Privateers Do Not Equal Pirates; Your Mileage May Vary

Bodacious Space Pirates tells of a world where once upon a time, pirates were given Letters of Marque to help against their foe, and that both sides ended up being conquered by a greater power, who allowed the Letters of Marque to remain intact, passed onto the descendants of the originals.

Although it’s a bit muddled, this is very similar to what happened with the USA in the Revolutionary War. Most privateers, however, never were pirates. Privateers were often financed by investors, and were actually pretty reputable. Indeed, the Continental Navy was tiny compared to the number of American privateers who preyed on British Merchant shipping in both the Revolutionary War and the War of 1812.

In Marika’s first mission, she and her crew board a passenger liner, rob the passengers (legally), and then depart. That’s not how privateers operated, or pirates for that matter. Privateers were noted for having large crews. The reason for this is that a privateer would capture a ship, put aboard a heavily armed prize crew who would keep an eye on the civilian crew, sailing back to a friendly port, where the ship and its cargo would be sold by prize agents. This would result in far more money than simply robbing the passengers on board a ship.

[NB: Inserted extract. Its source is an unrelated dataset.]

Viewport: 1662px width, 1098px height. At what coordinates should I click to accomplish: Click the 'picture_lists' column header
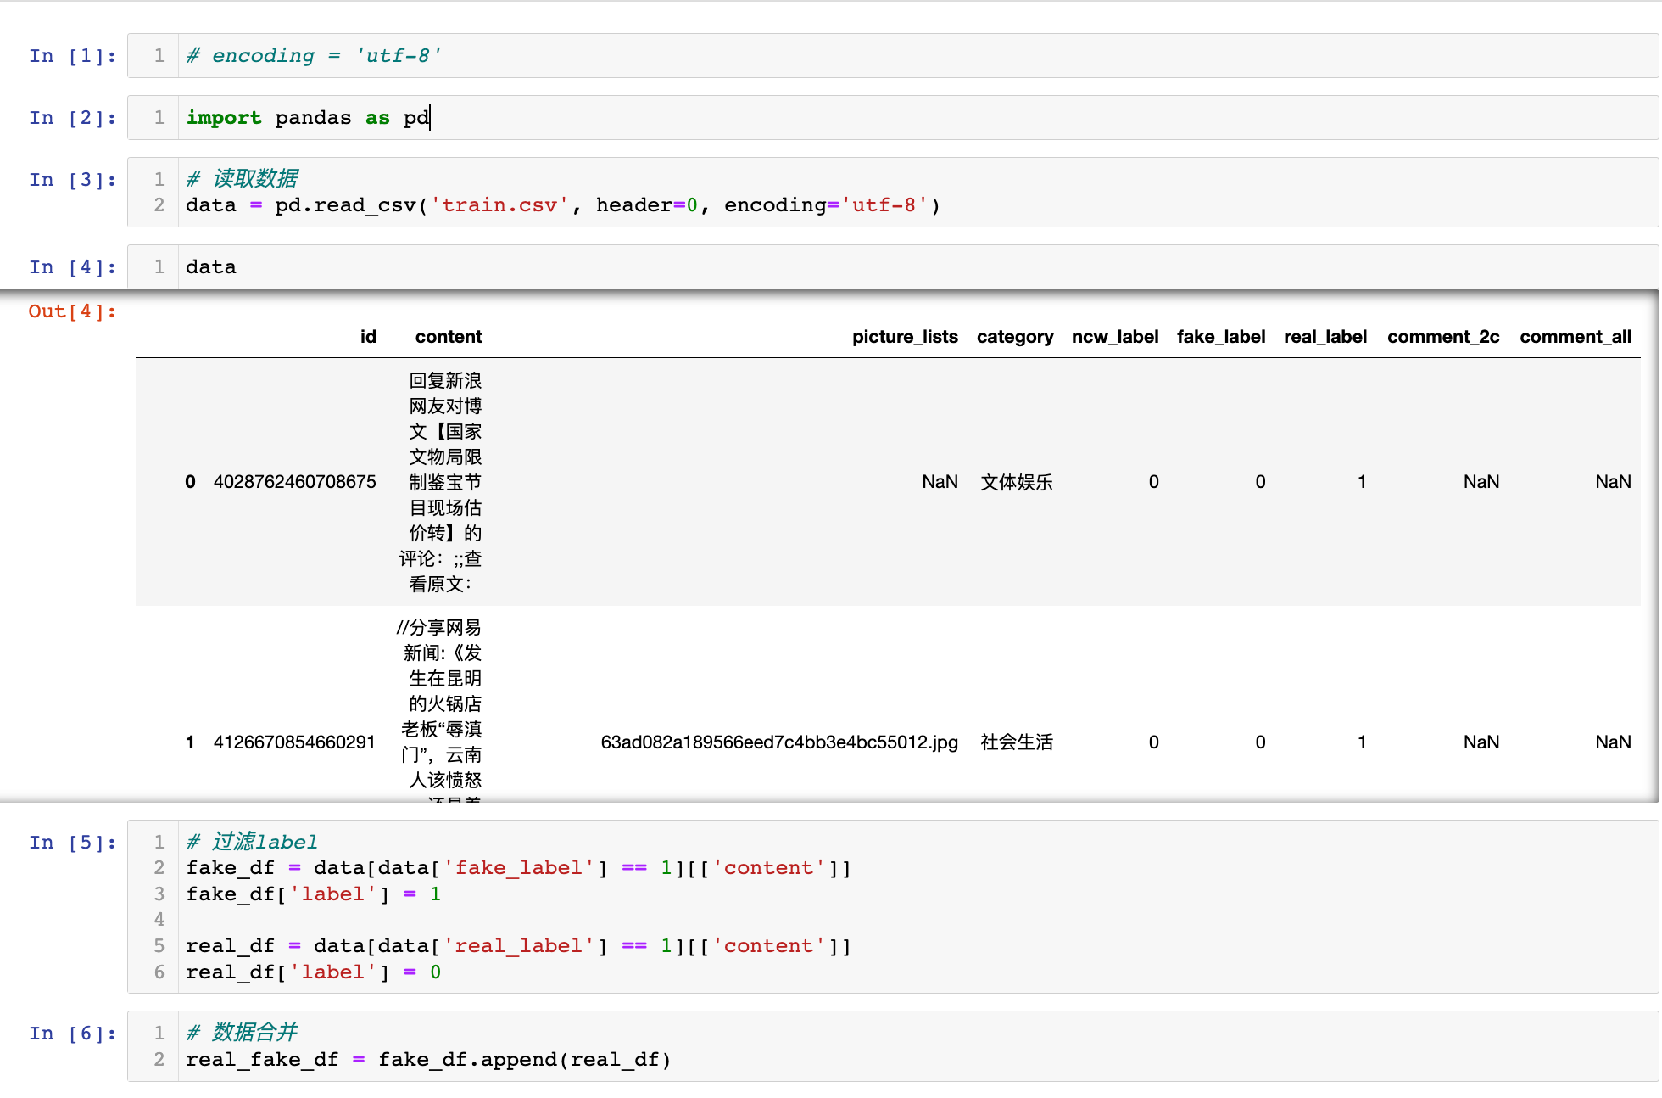[x=904, y=337]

Privateers were not usually pirates, but some pirates got their start as privateers. Many of the famous British pirates got their start as privateers. One of the most famous examples of a privateer who is known as a pirate is Jean Lafitte, hero of the Battle of New Orleans. The age of privateers was from the 16th-19th centuries, and at certain points, the aggrieved nation would sometimes treat privateers as pirates. But as time passed the distinctions between privateers and pirates became more distinct, until the breakdown of the Spanish Empire and the revolutionary turmoil that followed caused distinctions to blur yet again. Legitimate privateers were generally well regarded in society, so Marika’s place in society in BSP is actually reasonably accurate.

Letter of Marque

The way a Letter of Marque worked is that country A might be at war with country B. Country A might then issue Letters of Marque to ships to prey on the vessels of country B. So if you have a Letter of Marque from England who is at war with Spain, you could attack and capture all the Spanish shipping you wanted. Where problems would happen is when peace would be declared, and British ships would keep capturing ships of Spain, or if a British ship captured a neutral ship. Letters of Marque could and were issued against multiple countries, increasing the potential targets of a privateer. Privateers didn’t fly under pirate flags; they operated under the flag of the nation that had issued their Letter of Marque.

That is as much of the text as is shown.